» **Tarefa 1**: Segundo o texto de leitura, que figura é apontada como de destaque na história do conexionismo?
» **Tarefa 2**: Extraia do texto de leitura, sem qualquer alteração, tudo o que vai de "Tanto num caso" até "vai moldando colectivamente.".
─── Texto de leitura
Explicada assim, esta distinção pode parecer abstracta ou demasiado teórica, mas se pensarmos nos discursos populares em torno das aplicações de inteligência rapidamente captamos a sua essência. E se pensarmos nas enormes lacunas na história social da IA, ainda mais rapidamente, fazemos ruir a carga mitológica desta tecnologia. Afinal de contas, a IA não é uma profecia inevitável, nem uma entidade super-poderosa, mas mais uma materialização de uma forma de ver a sociedade e a inteligência, em que o valor da pluralidade é preterido em detrimento de uma normatividade técnica. Ou seja, não é só um progresso tecnológico, como é um poderoso artefacto ideológico – que se dissemina através de um discurso acrítico, impulsionado por milhões e milhões de euros de investimentos. 

Outro filósofo, o italiano Matteo Pasquinelli, publicou recentemente uma obra fundamental para dar resposta a esta questão. Em The Eye of the Master:A Social History of Artificial Intelligence, Pasquinelli traça a história da computação, desde o algarismo até aos algoritmos de aprendizagem automática e mostra-nos ligações que ficaram perdidas no tempo mas se revelam essenciais para compreender o que nos rodeia. Como a raíz comum entre este tipo de modelos e o neoliberalismo — Friedrich Hayek foi uma figura de destaque na história do conexionismo (corrente de de IA em que se baseiam os modelos de que falamos) — que nos pode ajudar a criar outra imagem desta tecnologia concorrente como a mitificação. 

Simplificando, tal como a crença neoliberal sugere que dada a complexidade do mercado, com a criação de determinados mecanismos técnicos e o grau suficiente de concorrência e oferta, se atinge um ponto de auto-regulação; também a concepção dos modelos de IA se alimenta deste princípio. Neste caso, não para o aplicar ao mercado de bens e serviços, mas à informação. Sem recorrer a leis ou impostos, mas a algoritmos de optimização e melhores dados de treino. 

Tanto num caso como noutro, este princípio ancora-se num ponto fundamental: de que o utilizador/consumidor é racional, atento e informado em todas as utilizações/escolhas. E se, voltando ao caso em apreço, isso é verdade em utilizações críticas da IA, não é compaginável com a exposição à tecnologia a que temos assistido, que leva desde os mais novos aos mais velhos a utilizações negligentes e abusivas destas ferramentas. E é aí que a Inteligência Artificial se torna anti-social.

A combinação entre a baixa literacia, grande investimento em marketing e relações públicas, e a apetência por design da tecnologia para emular diversos contextos pode ser explosiva. E os exemplos no capítulo são, mais do que casos isolados, evidências de um gesto que se vai tornando cada vez mais comum em todos os domínios da nossa vida. E que nos vai moldando colectivamente.
──────
─── Dados fornecidos
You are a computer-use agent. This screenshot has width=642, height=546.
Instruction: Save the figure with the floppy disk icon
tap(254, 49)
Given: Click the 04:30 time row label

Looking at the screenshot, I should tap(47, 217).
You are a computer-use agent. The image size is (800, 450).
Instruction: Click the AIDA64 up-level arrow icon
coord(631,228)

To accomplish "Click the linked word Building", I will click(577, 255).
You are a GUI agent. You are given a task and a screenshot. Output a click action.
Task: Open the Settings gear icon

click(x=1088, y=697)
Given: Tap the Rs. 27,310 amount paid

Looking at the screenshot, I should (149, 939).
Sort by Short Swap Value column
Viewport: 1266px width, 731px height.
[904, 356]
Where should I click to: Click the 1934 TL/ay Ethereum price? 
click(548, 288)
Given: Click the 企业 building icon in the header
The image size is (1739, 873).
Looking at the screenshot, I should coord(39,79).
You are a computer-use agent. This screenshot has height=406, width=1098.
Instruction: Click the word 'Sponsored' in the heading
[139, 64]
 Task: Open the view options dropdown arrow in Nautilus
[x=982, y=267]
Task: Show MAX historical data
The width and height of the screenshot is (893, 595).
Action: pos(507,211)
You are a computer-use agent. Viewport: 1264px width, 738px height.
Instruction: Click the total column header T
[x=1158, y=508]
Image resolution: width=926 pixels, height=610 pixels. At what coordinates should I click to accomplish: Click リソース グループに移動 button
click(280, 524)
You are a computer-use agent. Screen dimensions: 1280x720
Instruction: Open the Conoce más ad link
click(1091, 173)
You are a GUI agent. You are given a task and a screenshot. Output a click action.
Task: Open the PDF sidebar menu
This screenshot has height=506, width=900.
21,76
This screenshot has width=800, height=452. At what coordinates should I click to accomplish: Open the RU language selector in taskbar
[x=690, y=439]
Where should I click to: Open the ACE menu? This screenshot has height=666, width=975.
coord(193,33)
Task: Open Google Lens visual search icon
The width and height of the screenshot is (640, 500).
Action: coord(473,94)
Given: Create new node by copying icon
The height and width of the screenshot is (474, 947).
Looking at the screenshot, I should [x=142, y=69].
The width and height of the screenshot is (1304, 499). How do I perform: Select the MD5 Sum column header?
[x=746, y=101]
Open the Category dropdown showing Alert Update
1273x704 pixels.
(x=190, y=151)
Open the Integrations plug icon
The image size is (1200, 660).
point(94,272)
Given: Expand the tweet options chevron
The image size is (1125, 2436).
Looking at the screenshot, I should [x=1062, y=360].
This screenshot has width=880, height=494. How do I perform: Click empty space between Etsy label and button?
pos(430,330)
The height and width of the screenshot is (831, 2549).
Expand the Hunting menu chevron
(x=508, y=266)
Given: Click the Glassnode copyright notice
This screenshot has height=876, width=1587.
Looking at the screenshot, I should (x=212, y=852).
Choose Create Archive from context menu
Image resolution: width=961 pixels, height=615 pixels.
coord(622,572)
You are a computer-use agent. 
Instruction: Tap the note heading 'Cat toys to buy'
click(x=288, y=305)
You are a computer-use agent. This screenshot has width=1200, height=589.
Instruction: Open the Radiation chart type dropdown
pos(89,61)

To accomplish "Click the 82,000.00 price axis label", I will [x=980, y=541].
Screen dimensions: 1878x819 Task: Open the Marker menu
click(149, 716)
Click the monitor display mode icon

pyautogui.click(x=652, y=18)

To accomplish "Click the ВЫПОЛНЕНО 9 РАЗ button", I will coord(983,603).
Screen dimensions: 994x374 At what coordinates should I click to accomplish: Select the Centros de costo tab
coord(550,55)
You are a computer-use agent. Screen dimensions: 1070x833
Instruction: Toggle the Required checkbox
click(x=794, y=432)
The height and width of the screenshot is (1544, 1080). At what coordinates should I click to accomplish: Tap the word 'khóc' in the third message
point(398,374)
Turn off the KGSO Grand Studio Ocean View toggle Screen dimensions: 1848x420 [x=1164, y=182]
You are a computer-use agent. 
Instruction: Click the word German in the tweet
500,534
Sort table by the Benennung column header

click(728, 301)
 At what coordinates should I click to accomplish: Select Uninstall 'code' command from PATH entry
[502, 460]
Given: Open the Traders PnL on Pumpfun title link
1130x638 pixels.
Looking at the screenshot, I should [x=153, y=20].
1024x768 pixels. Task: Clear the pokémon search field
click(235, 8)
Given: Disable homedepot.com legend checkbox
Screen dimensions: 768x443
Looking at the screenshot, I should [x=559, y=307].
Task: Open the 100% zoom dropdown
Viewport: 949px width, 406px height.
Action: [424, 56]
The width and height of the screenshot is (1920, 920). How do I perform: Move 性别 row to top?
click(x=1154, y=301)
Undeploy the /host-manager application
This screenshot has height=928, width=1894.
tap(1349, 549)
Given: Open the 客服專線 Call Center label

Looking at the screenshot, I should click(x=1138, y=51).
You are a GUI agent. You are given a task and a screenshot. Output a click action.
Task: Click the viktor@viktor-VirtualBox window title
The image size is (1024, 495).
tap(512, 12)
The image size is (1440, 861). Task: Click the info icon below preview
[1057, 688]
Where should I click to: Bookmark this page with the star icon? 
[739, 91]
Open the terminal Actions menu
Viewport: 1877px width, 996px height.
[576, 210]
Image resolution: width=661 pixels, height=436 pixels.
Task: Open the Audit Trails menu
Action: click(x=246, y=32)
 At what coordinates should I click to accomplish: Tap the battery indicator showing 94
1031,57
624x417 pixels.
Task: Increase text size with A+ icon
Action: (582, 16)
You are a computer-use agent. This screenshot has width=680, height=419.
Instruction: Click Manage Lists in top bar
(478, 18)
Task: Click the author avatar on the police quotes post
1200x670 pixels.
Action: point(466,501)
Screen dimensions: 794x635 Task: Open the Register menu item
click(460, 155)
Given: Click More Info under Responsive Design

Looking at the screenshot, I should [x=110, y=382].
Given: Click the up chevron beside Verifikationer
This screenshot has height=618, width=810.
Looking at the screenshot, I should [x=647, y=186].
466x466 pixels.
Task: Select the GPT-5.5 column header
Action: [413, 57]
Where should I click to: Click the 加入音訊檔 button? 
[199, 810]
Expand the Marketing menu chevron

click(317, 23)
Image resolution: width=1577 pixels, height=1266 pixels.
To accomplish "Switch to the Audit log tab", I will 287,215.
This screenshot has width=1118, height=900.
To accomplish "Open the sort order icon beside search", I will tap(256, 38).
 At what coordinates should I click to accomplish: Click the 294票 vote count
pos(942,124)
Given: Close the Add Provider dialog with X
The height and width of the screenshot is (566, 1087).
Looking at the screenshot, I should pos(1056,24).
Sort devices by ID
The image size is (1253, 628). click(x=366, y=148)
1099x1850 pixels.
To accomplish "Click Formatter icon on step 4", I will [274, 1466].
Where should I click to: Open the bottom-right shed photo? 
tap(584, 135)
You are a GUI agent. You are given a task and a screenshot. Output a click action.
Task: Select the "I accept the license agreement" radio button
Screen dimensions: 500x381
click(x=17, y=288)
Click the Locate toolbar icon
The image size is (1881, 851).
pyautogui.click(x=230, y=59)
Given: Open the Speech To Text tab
──────
» **Resposta 1**: Friedrich Hayek.

» **Resposta 2**:
Tanto num caso como noutro, este princípio ancora-se num ponto fundamental: de que o utilizador/consumidor é racional, atento e informado em todas as utilizações/escolhas. E se, voltando ao caso em apreço, isso é verdade em utilizações críticas da IA, não é compaginável com a exposição à tecnologia a que temos assistido, que leva desde os mais novos aos mais velhos a utilizações negligentes e abusivas destas ferramentas. E é aí que a Inteligência Artificial se torna anti-social.

A combinação entre a baixa literacia, grande investimento em marketing e relações públicas, e a apetência por design da tecnologia para emular diversos contextos pode ser explosiva. E os exemplos no capítulo são, mais do que casos isolados, evidências de um gesto que se vai tornando cada vez mais comum em todos os domínios da nossa vida. E que nos vai moldando colectivamente.